During the 2010 election period, Atalan's opponents made reference to his association with the "Anti-Capitalist Left" current, which has been investigated for suspicion of hostility against the German constitution, but whose political goals he supports. Atalan stated then that being anti-capitalist is not the same as being against the constitution, and that the German constitution is not inherently capitalist. Also during this time, his connection to the Kurdistan Workers' Party (PKK), which was in open military conflict with the Turkish government since 1984, was called into question. Atalan clarified that he was not a member of the PKK, but maintained that the ban on the PKK by the German government was counter-productive, and that Germany's position was used by Turkey to justify violence against Kurds in Turkey.[3]
On 7 April 2015, Atalan was nominated by the People's Democratic Party (HDP) to their electoral list for the upcoming parliamentary election to the Grand National Assembly. Along with fellow party member Feleknas Uca, he became the first ever Yazidi member of the Assembly.[4] In the general elections of November 2015, he was again a candidate, but was not elected.[5]

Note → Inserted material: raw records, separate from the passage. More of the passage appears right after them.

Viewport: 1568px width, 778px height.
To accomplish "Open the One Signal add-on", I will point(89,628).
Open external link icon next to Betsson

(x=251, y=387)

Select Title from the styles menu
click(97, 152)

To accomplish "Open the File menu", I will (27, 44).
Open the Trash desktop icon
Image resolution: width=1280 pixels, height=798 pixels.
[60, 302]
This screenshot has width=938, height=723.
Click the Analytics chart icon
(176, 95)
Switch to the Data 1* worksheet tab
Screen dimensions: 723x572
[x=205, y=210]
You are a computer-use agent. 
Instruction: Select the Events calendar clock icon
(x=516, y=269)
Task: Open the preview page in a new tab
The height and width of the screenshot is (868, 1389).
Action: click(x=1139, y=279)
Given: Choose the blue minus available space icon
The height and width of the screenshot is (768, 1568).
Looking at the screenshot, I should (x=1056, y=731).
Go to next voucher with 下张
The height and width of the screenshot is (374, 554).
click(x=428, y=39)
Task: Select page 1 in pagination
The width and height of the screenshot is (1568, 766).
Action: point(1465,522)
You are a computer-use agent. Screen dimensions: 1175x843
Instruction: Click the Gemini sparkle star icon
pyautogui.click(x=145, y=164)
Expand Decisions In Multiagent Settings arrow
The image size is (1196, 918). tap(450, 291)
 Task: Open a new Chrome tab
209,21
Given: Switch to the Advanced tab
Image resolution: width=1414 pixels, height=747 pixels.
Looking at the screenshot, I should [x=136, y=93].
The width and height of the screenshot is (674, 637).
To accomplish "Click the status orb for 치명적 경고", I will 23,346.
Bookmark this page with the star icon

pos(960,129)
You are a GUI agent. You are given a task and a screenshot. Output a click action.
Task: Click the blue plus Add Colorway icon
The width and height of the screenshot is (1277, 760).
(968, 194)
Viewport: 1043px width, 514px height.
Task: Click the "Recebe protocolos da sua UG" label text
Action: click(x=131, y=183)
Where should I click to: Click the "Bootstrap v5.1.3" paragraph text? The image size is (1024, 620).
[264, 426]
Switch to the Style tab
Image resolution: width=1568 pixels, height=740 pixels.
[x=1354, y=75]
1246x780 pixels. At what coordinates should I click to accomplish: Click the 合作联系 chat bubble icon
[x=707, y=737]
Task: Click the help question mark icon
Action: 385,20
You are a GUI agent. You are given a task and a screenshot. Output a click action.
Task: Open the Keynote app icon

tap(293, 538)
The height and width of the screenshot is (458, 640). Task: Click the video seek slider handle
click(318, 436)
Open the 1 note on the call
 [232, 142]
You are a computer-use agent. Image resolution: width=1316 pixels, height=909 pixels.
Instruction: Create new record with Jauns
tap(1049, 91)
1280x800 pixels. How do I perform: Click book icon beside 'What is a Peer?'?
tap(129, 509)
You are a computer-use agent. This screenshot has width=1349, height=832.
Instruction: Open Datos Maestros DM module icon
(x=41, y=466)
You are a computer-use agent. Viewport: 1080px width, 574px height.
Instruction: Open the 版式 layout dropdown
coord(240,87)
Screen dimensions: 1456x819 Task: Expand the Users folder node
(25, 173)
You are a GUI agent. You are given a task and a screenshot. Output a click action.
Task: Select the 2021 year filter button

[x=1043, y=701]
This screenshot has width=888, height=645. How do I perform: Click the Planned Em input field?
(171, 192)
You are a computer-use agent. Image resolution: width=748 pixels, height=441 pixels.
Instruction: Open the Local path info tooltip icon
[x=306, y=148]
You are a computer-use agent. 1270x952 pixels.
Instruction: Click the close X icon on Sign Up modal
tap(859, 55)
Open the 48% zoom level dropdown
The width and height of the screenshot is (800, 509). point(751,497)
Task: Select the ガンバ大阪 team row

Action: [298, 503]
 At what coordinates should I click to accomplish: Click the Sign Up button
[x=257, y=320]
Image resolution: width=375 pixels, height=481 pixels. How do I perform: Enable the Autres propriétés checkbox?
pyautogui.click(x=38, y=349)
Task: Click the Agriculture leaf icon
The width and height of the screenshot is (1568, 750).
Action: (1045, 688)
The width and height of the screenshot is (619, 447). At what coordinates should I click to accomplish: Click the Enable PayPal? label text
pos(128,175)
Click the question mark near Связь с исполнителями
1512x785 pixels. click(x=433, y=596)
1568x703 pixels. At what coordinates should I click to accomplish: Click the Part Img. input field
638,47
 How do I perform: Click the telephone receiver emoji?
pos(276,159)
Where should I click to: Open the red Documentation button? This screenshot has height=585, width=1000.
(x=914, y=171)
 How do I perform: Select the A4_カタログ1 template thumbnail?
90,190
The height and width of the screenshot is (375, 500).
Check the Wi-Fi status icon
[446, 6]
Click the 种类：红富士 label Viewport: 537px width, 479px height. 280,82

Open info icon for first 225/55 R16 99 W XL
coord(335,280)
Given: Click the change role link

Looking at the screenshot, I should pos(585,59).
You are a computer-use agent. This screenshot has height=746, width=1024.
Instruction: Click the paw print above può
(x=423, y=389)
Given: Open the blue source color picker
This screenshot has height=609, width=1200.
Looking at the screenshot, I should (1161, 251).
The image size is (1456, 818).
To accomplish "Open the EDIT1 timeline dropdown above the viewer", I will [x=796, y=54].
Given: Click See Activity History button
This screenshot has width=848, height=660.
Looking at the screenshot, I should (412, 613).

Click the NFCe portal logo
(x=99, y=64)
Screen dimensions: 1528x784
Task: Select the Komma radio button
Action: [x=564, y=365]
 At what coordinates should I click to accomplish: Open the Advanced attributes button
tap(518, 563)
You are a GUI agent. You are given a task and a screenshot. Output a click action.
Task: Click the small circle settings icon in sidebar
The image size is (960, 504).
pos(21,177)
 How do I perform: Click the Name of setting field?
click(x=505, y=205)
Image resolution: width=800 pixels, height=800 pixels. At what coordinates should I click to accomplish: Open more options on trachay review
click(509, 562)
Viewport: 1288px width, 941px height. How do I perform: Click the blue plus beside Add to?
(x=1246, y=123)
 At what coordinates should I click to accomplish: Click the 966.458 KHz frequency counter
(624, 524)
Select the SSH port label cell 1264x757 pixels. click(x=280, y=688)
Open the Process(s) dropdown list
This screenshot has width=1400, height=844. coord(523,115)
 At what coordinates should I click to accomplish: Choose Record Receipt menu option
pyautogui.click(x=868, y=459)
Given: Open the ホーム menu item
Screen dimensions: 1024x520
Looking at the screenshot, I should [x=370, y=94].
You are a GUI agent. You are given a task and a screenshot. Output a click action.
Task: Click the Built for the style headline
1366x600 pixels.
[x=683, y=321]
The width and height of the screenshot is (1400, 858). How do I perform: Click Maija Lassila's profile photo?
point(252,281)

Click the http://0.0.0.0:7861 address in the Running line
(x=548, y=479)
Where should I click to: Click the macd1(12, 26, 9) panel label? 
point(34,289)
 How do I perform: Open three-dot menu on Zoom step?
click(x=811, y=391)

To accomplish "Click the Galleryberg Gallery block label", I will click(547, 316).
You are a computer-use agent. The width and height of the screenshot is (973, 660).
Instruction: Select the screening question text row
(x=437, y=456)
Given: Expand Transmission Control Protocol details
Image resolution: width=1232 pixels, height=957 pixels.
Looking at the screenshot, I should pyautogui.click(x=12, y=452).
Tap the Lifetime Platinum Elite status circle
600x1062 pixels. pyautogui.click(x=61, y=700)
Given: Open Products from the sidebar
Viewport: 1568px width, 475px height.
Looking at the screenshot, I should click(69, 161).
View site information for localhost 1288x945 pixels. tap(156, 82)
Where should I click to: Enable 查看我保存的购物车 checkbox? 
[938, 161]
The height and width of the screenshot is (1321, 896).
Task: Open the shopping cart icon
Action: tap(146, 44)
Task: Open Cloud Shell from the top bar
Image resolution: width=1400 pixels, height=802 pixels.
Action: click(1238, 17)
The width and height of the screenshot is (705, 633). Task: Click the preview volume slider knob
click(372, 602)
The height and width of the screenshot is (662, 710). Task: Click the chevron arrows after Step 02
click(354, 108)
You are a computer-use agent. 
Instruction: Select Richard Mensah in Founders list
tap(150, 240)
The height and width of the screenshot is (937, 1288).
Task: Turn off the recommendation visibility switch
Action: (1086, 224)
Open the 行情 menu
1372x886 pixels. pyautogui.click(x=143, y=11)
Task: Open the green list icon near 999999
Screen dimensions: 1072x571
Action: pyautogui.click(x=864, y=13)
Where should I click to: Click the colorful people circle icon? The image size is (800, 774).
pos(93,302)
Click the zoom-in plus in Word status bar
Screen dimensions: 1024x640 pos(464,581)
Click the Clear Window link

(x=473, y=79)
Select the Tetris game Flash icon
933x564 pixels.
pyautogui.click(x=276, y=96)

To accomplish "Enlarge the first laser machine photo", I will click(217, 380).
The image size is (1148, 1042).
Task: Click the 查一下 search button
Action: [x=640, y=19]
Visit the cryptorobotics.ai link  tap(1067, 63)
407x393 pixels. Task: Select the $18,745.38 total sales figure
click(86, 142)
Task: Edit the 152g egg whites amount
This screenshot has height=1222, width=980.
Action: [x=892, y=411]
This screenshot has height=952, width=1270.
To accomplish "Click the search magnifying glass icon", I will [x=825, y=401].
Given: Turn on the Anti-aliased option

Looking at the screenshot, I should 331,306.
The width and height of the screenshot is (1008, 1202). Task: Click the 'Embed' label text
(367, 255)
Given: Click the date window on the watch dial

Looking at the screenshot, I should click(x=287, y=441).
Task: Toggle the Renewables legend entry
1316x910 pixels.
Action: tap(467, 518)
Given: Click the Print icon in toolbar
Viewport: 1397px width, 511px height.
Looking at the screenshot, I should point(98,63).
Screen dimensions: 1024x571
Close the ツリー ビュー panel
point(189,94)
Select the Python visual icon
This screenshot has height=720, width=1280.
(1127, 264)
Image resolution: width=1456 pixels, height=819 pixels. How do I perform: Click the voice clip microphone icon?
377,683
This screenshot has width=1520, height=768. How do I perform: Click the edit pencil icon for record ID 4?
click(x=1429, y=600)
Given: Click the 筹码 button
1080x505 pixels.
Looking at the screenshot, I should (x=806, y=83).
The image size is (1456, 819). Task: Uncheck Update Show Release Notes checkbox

On 13 November 2015, after the resumption of the Kurdish-Turkish conflict, the town of Nusaybin was placed under a curfew by the Turkish authorities. Atalan and Gülser Yıldırım, a member of the Grand National Assembly, began a hunger strike in protest against the curfew.[6] The State Prosecutor for the Court of Cassation in Turkey Bekir Şahin filed a lawsuit before the Constitutional Court on the 17 March 2021, demanding for Atalan and 686 further HDP politicians a five-year ban for a political participation.[7] The lawsuit was filed jointly with a request for the HDP to be shut down due to the parties alleged organizational links with the Kurdistan Workers' Party (PKK).[8][7]